# Flow to ingest model into Kokoyi: a porter's guide
We can imagine a Kokoyi user, or more precisely the users who will help to move M0 to M1 (let's call them porter), to import a new model in the following steps, after going through the Kokoyi quick start guide and a few basic examples, then begin with a few questions:
* **What is the task?** There is a not a lot of varieties: it can be an end task itself, for instance single instance classification, regression, autoregression and seq2seq over sequences, or the goal is to learn a low-dimensional representation or infer a latent variable.
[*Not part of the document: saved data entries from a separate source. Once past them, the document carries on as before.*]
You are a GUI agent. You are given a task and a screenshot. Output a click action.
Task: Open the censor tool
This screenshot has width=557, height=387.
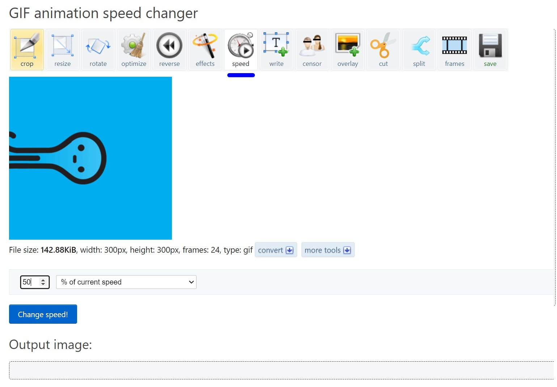pos(312,50)
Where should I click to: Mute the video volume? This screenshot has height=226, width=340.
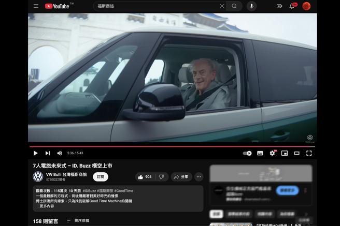pos(59,153)
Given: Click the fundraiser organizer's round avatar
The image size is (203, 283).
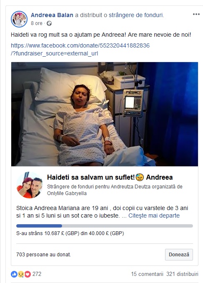Looking at the screenshot, I should pyautogui.click(x=30, y=185).
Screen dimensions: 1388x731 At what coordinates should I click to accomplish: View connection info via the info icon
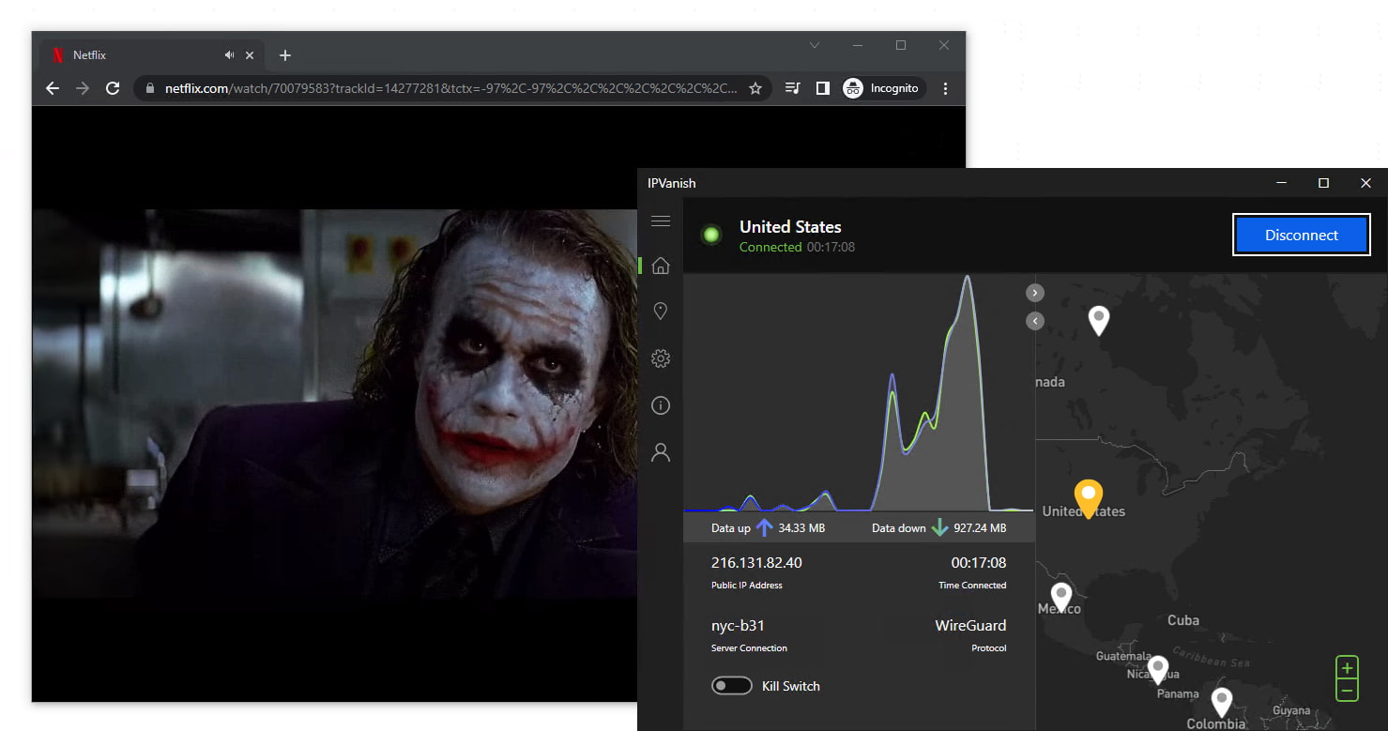[x=661, y=404]
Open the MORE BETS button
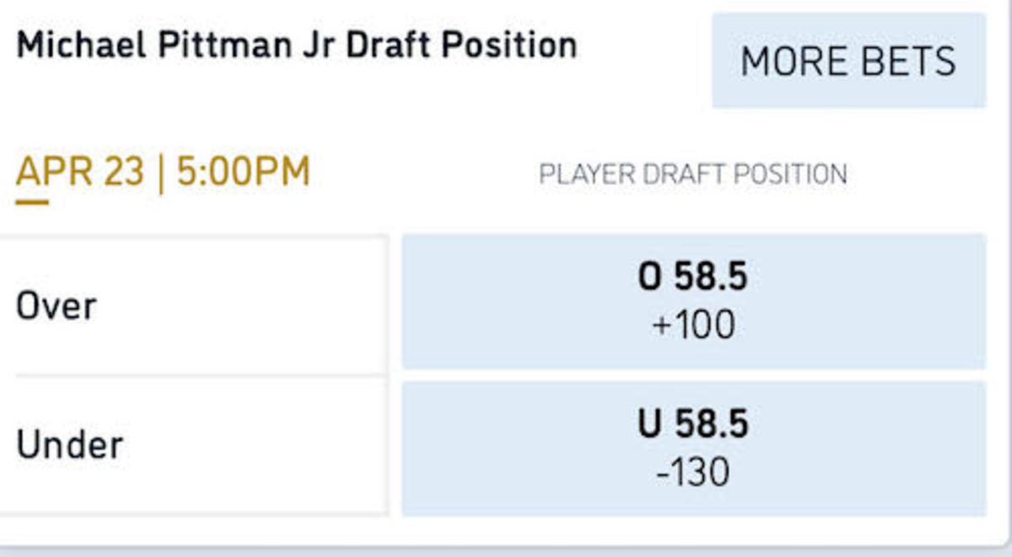 pos(848,61)
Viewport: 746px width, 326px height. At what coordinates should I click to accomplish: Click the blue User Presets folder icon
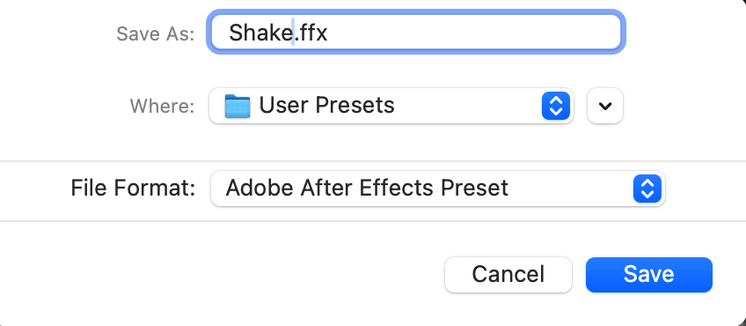pos(238,106)
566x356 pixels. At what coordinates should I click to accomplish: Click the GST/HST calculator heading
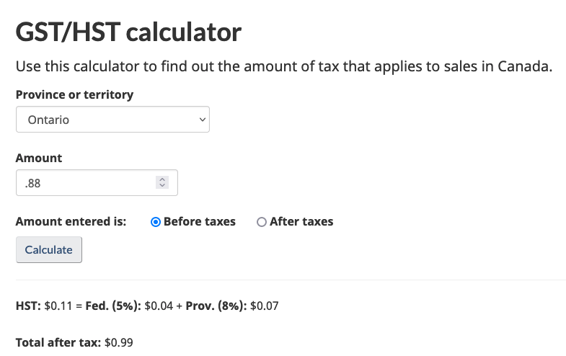[128, 32]
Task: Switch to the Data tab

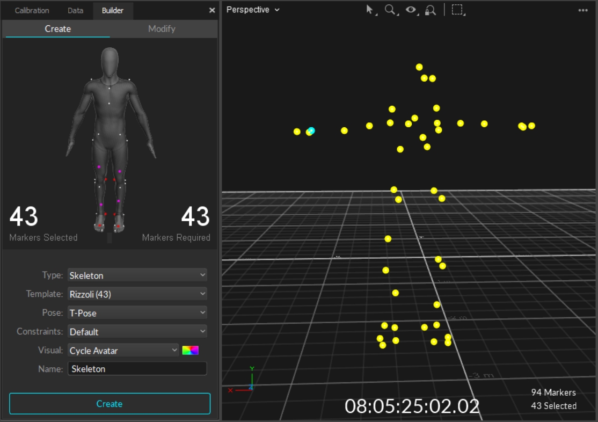Action: coord(75,11)
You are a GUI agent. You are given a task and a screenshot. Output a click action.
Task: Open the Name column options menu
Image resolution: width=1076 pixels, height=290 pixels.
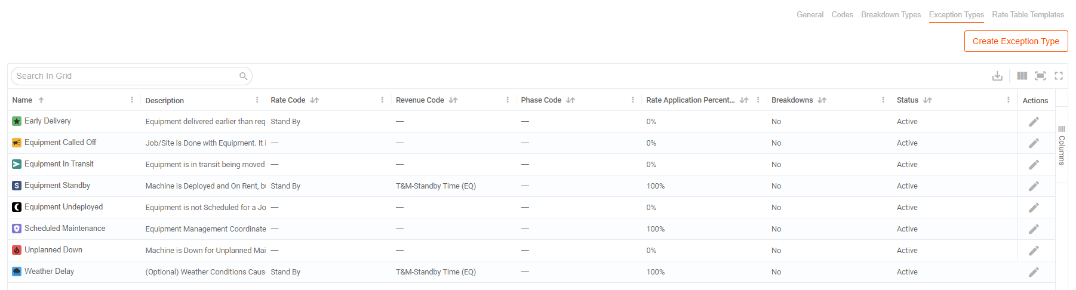tap(132, 100)
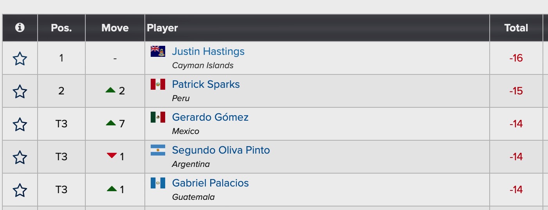Click the Argentina flag icon
548x210 pixels.
click(x=158, y=150)
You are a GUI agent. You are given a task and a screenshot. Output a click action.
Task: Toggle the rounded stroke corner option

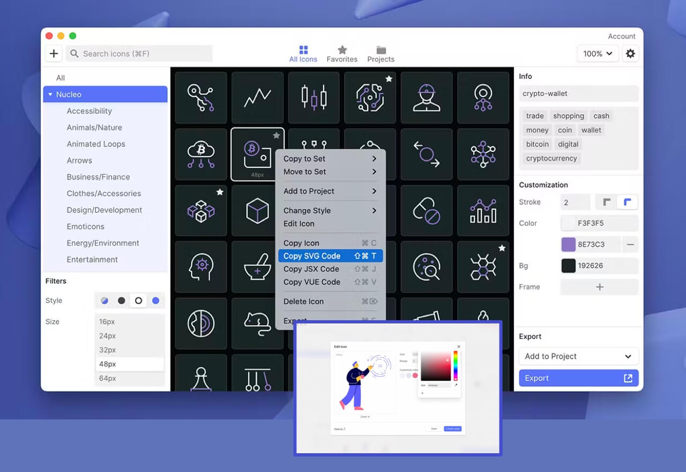click(627, 202)
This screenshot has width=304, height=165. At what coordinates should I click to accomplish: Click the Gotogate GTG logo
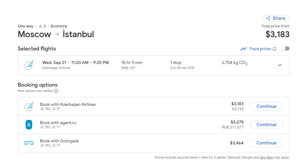point(29,143)
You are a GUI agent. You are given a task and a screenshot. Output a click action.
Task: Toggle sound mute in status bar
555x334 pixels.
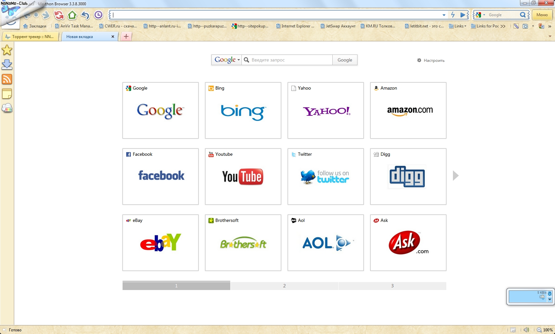tap(526, 330)
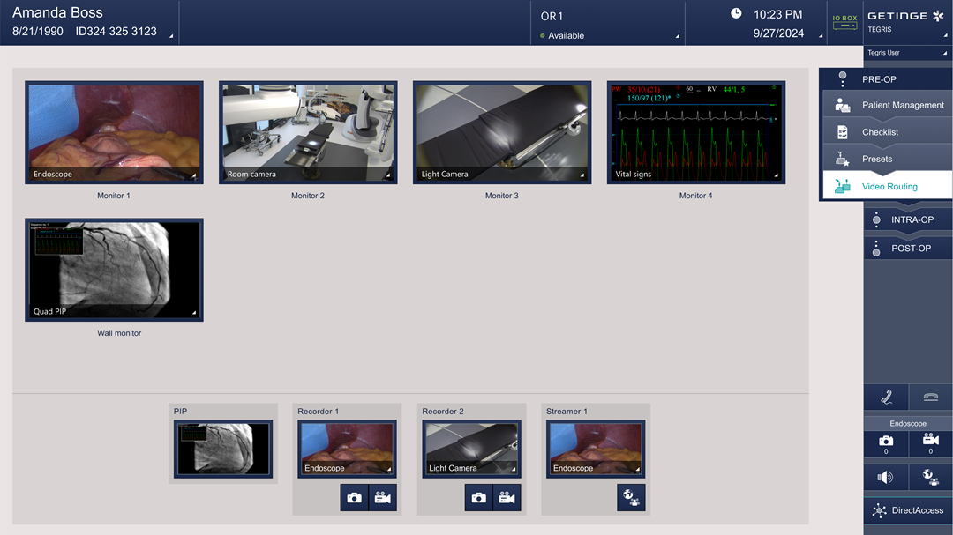Start video recording on Recorder 2
The height and width of the screenshot is (535, 953).
(x=507, y=498)
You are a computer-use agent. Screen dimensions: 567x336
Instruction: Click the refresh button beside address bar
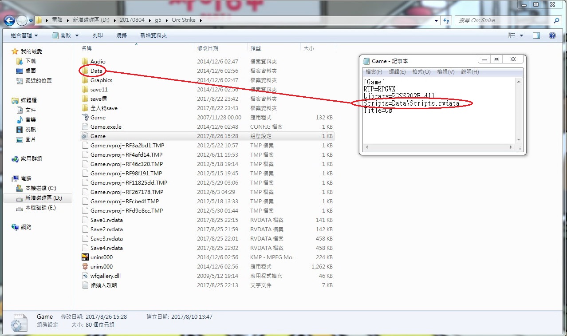point(446,20)
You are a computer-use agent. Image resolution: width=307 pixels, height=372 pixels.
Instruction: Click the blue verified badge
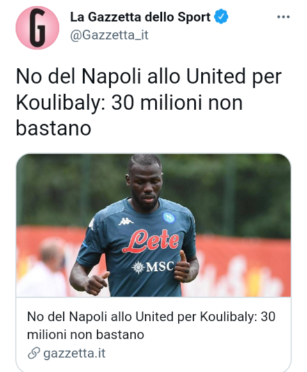(x=221, y=17)
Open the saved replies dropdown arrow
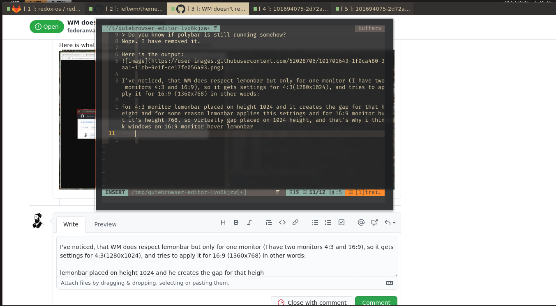 [x=394, y=223]
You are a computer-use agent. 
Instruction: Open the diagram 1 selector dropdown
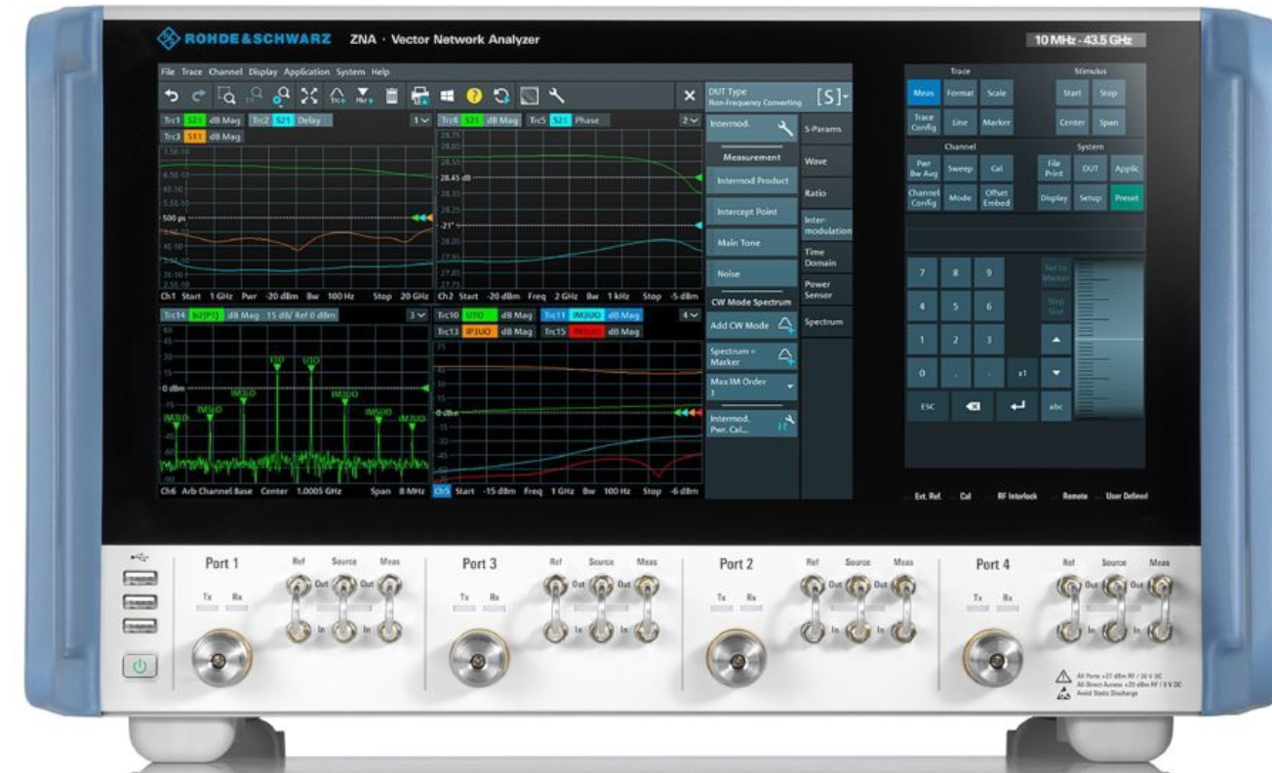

The set of tasks is fixed.
* **what is the objective function**? There are more variaties here. Some work is exclusively on coming up with good loss functions. We can provide a few most popular ones, for instance log likelihood, various distance functions to measure the gap between probabilities (e.g. cross entropy). Defining the the signature of the objective function defines the model input/output at learning time.
* **what is the optimization routine?** Most of them are pretty straightforward, but some will break into different phases, in particular when there are multiple set of parameters, as in GAN or cycle training.
* **where does the samples come from?** The easiest is when samples come from a training set. Some algorithm internally generate samples from a starting initial state, as in reinforcement learning. Yet some others mix the samples, as in DAGGER.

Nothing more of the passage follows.